======== Exercise material ========

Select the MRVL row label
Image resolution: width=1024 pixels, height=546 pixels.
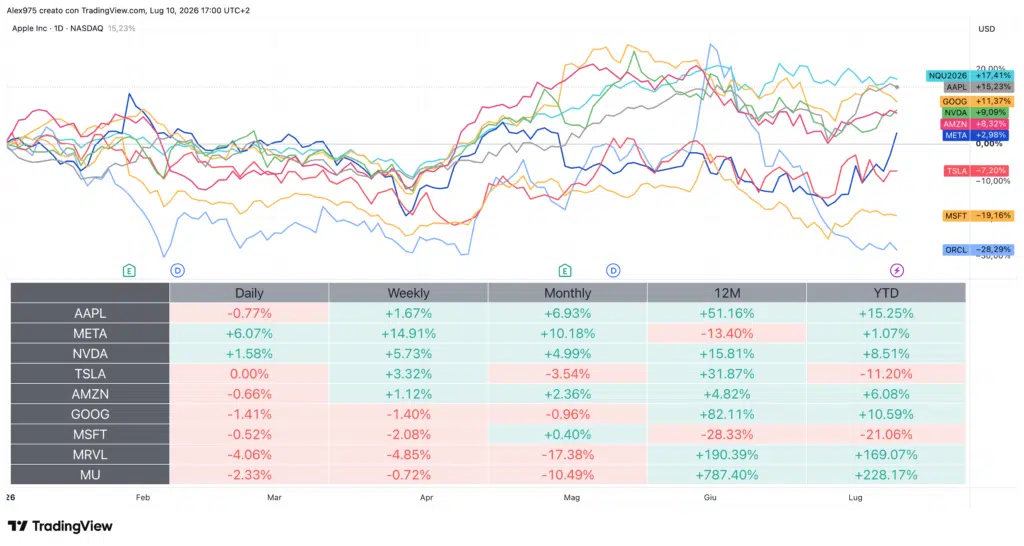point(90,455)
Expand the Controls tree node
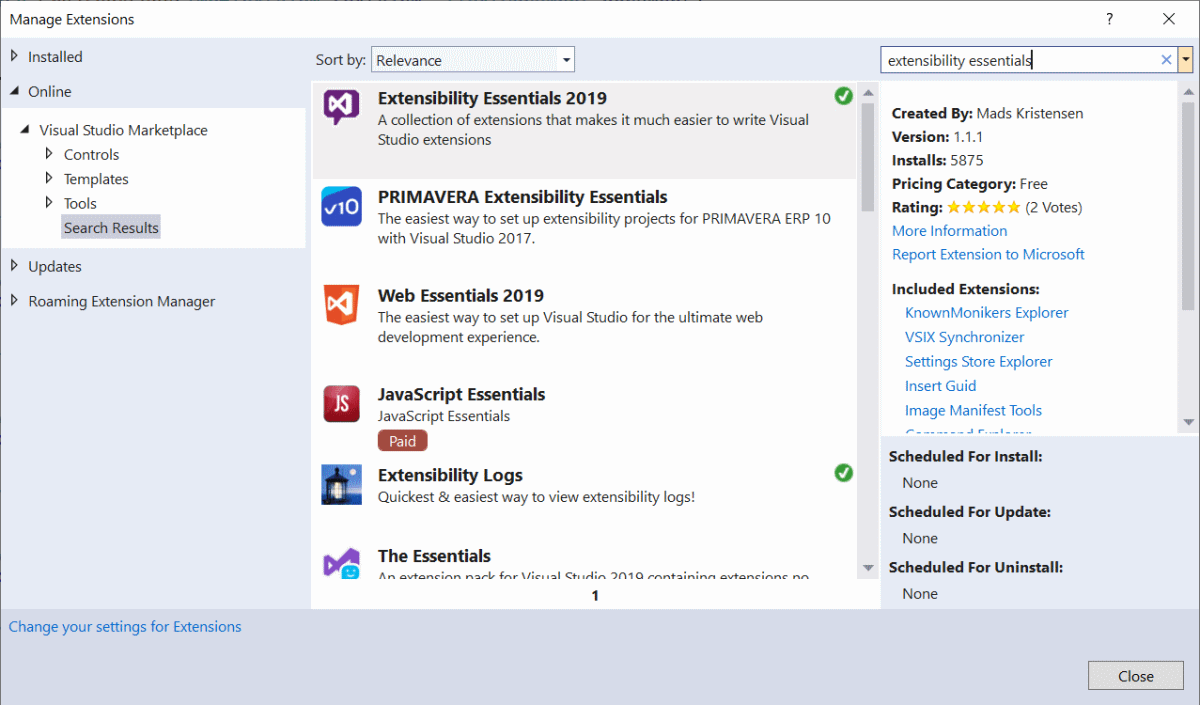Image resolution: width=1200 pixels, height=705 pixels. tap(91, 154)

========
======== Exercise material ========

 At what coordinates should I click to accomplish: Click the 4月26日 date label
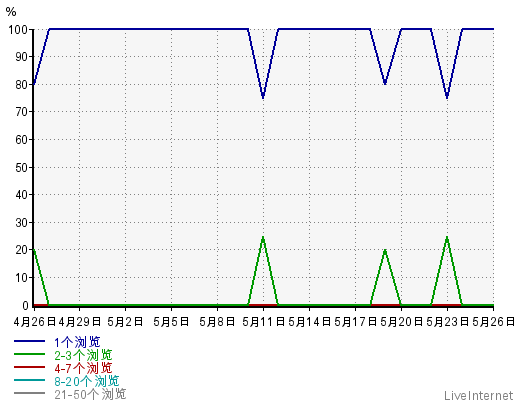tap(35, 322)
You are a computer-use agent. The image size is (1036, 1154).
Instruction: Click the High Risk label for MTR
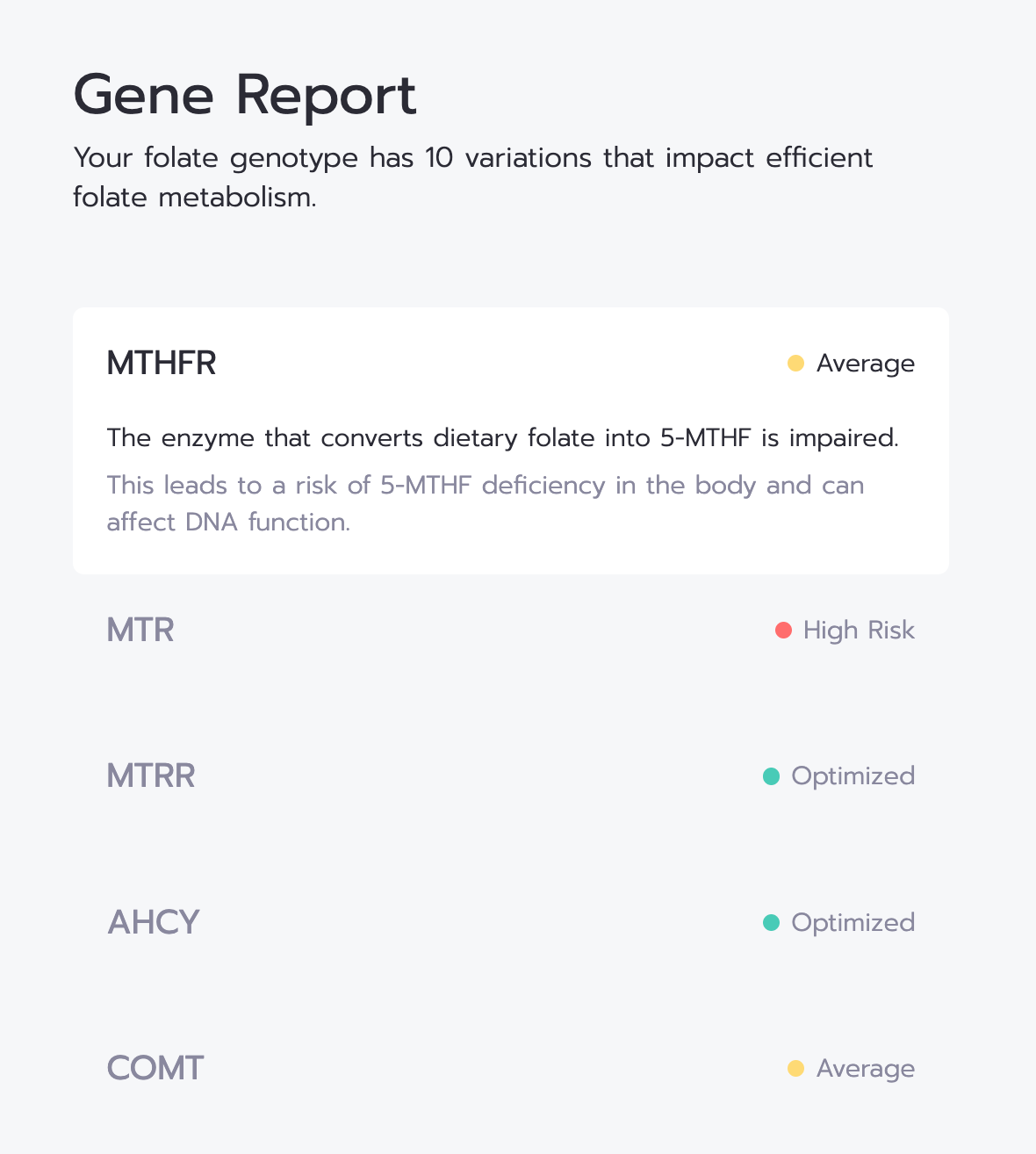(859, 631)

========

Problem description —
Which lines in the rows above contain the string "Click"? Find each one and copy it out in full.

Answer to the task —
 At what coordinates should I click to accomplish: Click the 4月26日 date label
Instruction: Click the High Risk label for MTR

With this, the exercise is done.